**About this exercise:** Where a line of the entries below includes the string "Switch", count it. Give only the resulting number.

**Records for processing:**
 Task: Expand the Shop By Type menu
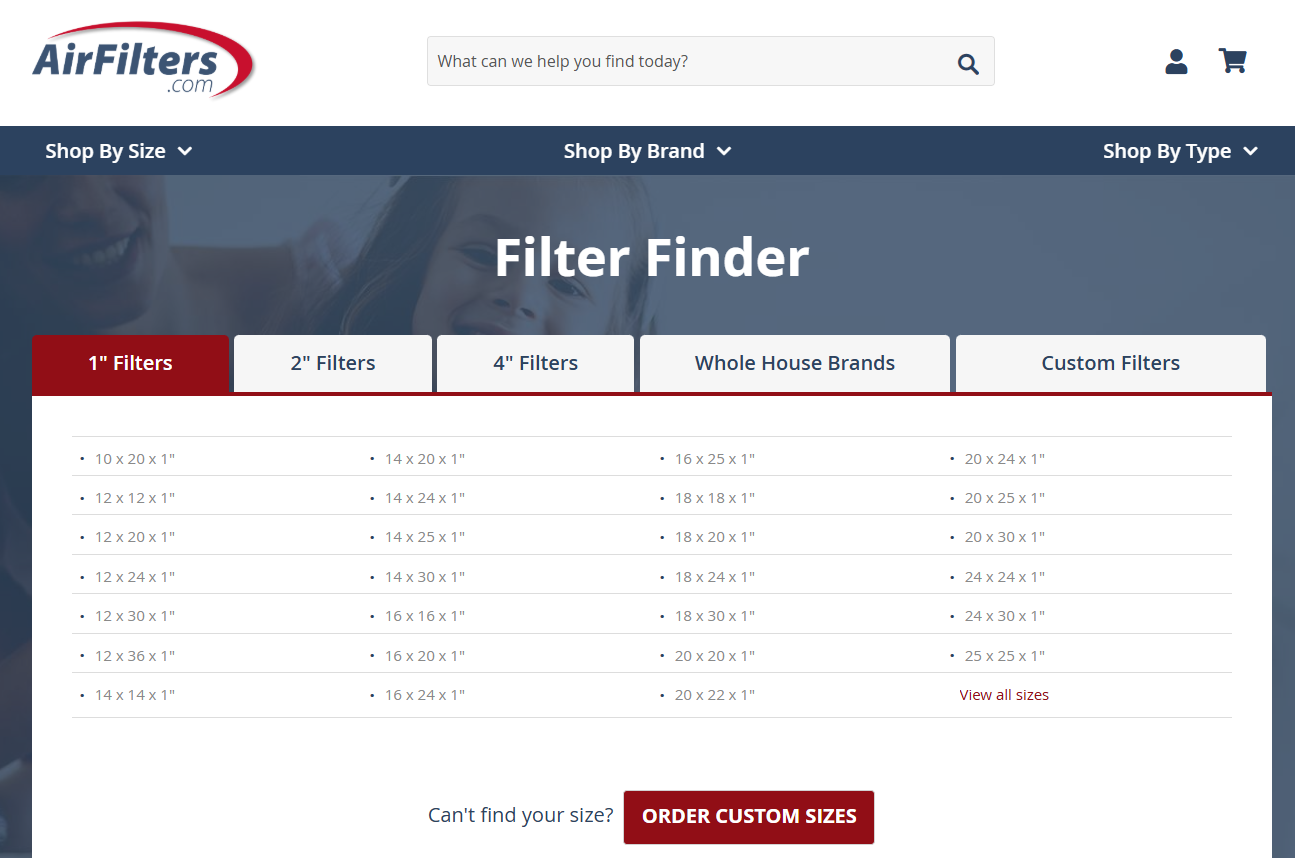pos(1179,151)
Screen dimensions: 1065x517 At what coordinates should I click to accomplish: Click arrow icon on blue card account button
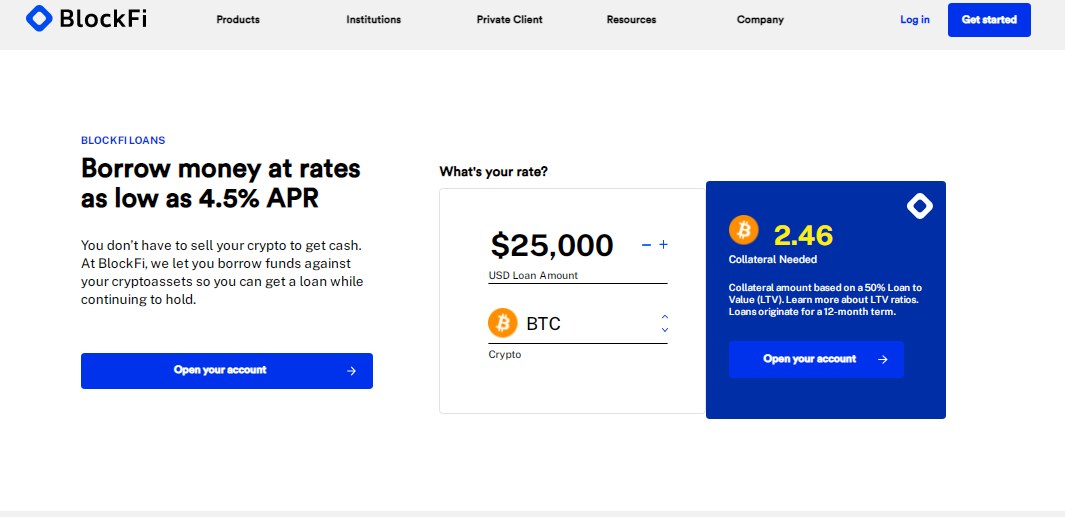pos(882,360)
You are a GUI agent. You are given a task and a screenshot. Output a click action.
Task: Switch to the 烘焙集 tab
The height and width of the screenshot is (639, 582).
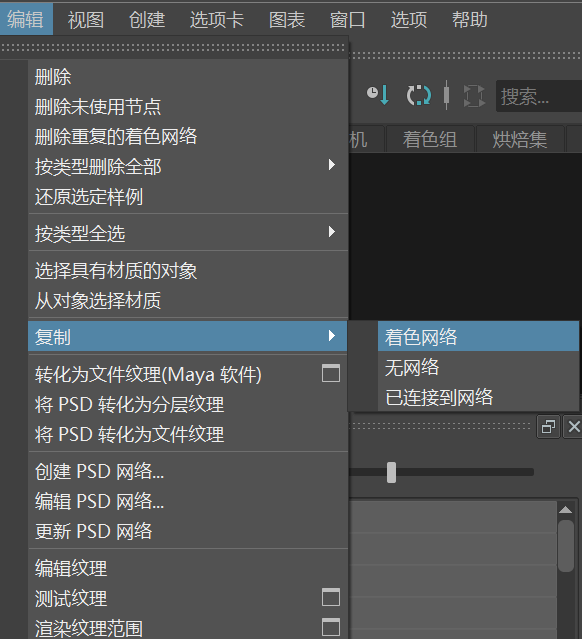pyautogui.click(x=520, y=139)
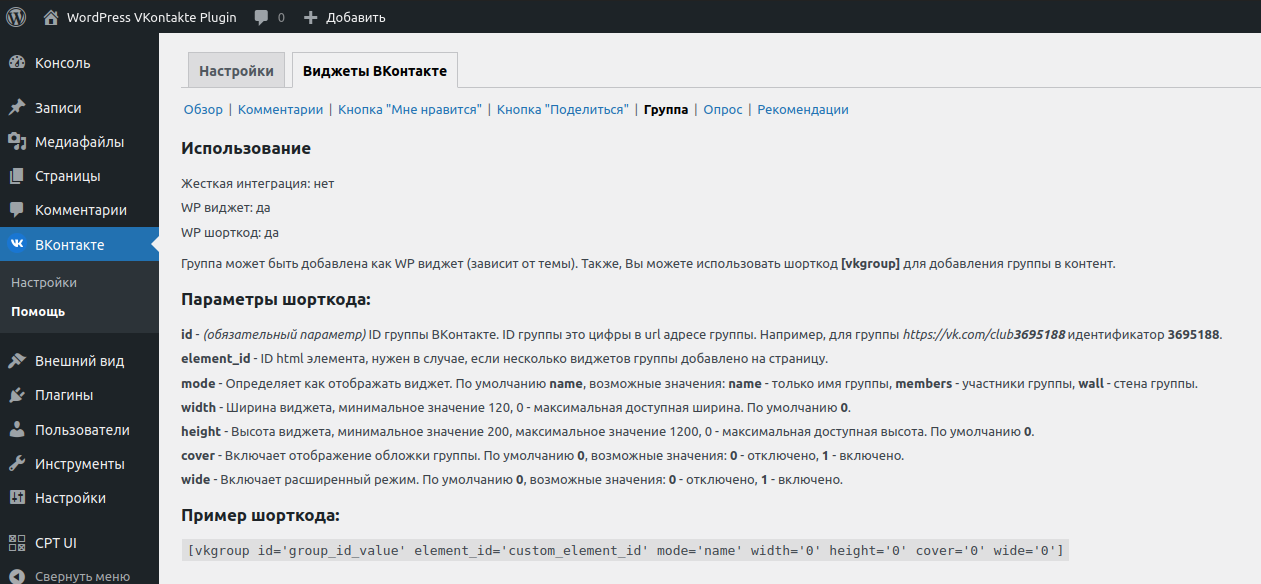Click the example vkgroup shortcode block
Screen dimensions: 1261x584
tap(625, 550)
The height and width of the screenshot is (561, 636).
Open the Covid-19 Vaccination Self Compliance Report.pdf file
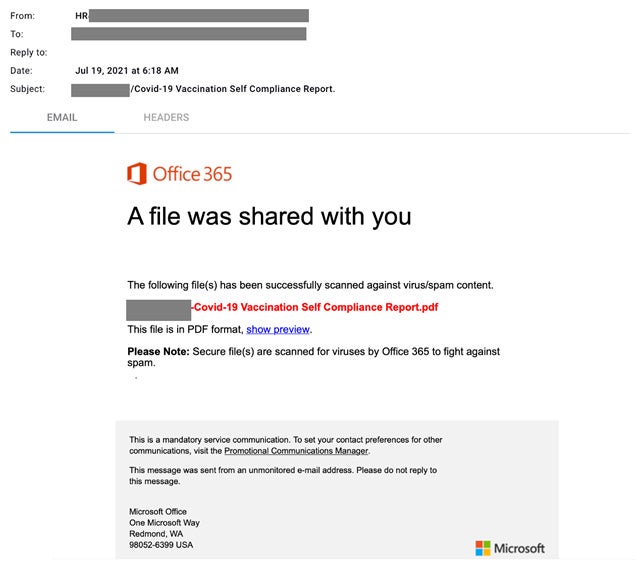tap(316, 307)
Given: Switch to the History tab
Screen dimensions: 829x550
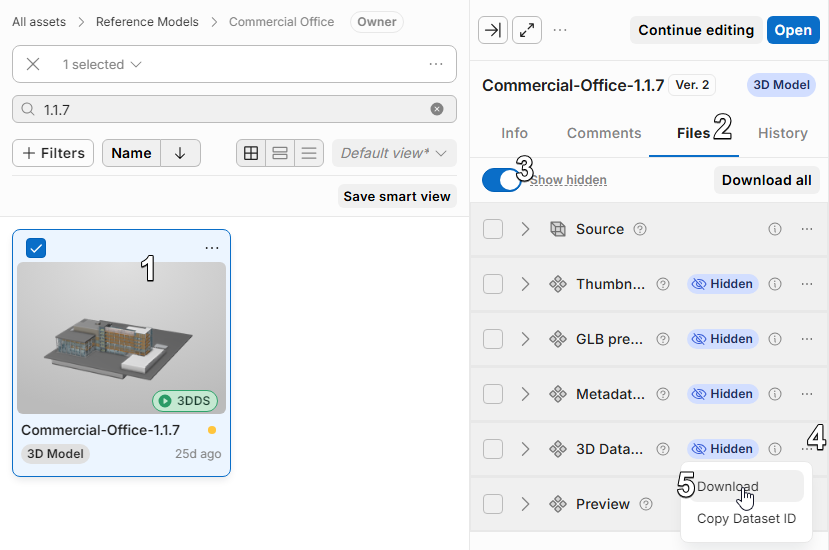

**Reply to the exercise:** 2